▶ [GIVEN DATA]:
-- -- --
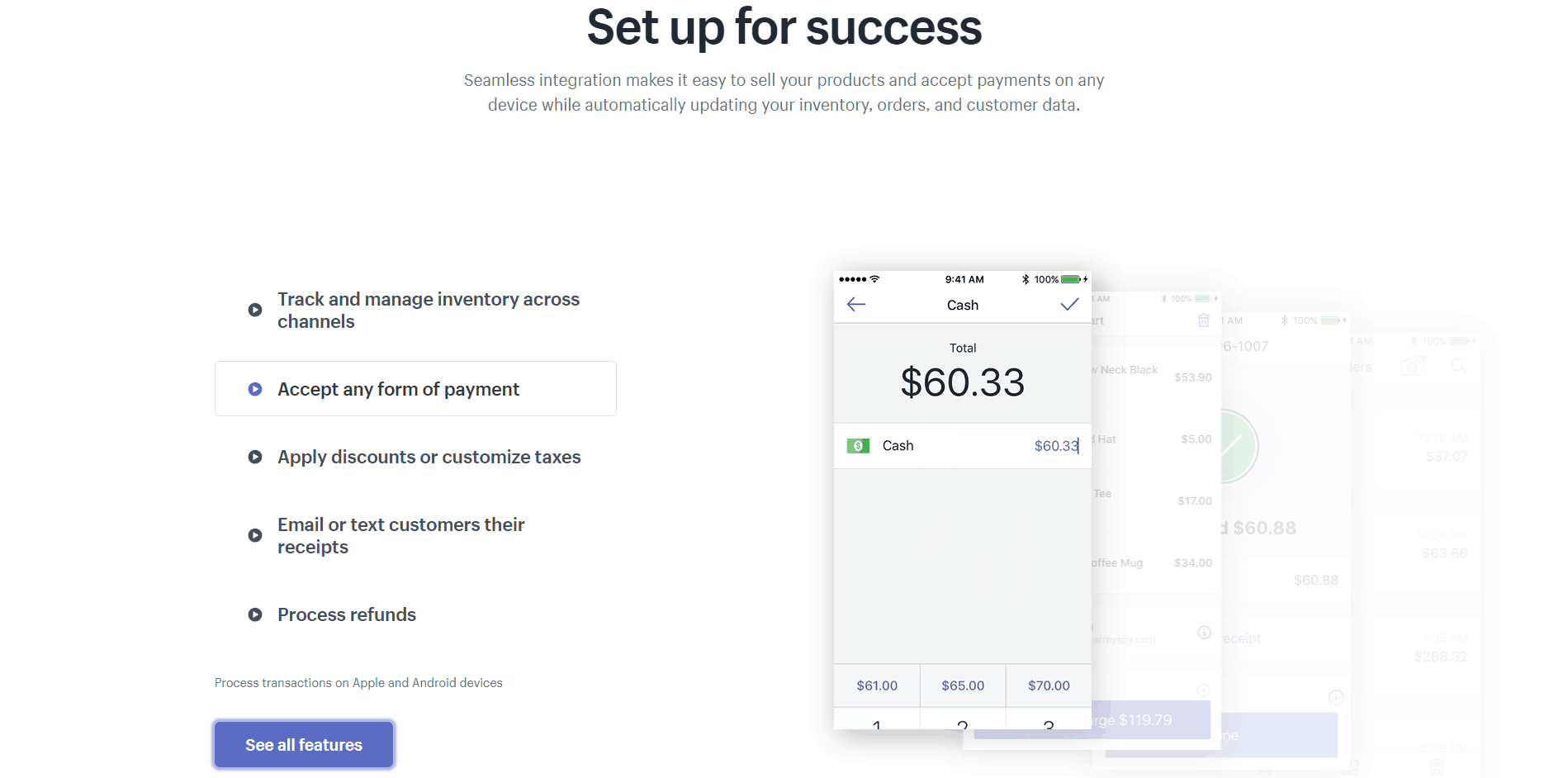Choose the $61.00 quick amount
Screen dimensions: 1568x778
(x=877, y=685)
-- -- --
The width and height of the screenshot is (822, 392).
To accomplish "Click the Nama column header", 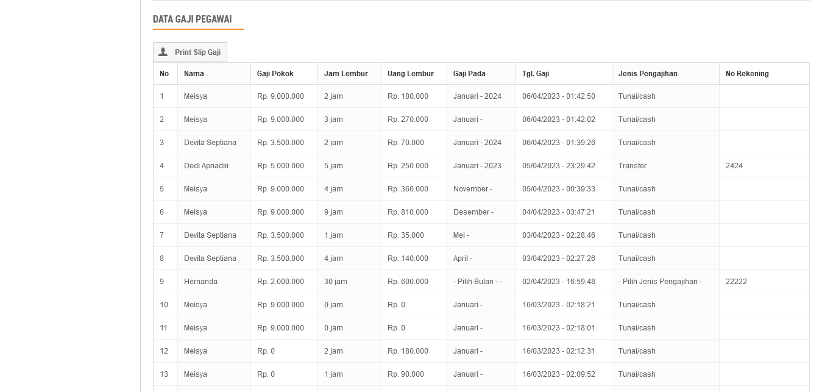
-- -- --
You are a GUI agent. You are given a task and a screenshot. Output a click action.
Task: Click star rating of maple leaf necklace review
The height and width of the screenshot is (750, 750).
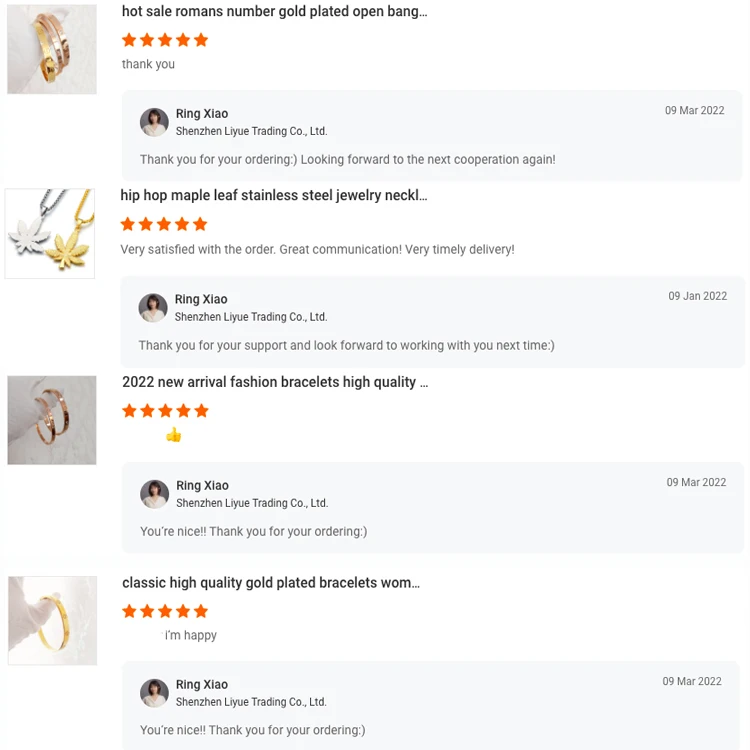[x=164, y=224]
-- -- --
▶ [TO DO]: Look above for the line with "The width and" and the line with "the Nama column"; set down those two lines and all lines between them exactly, without pictures and without anything else.

▶ [YOUR RESPONSE]:
The width and height of the screenshot is (822, 392).
To accomplish "Click the Nama column header", 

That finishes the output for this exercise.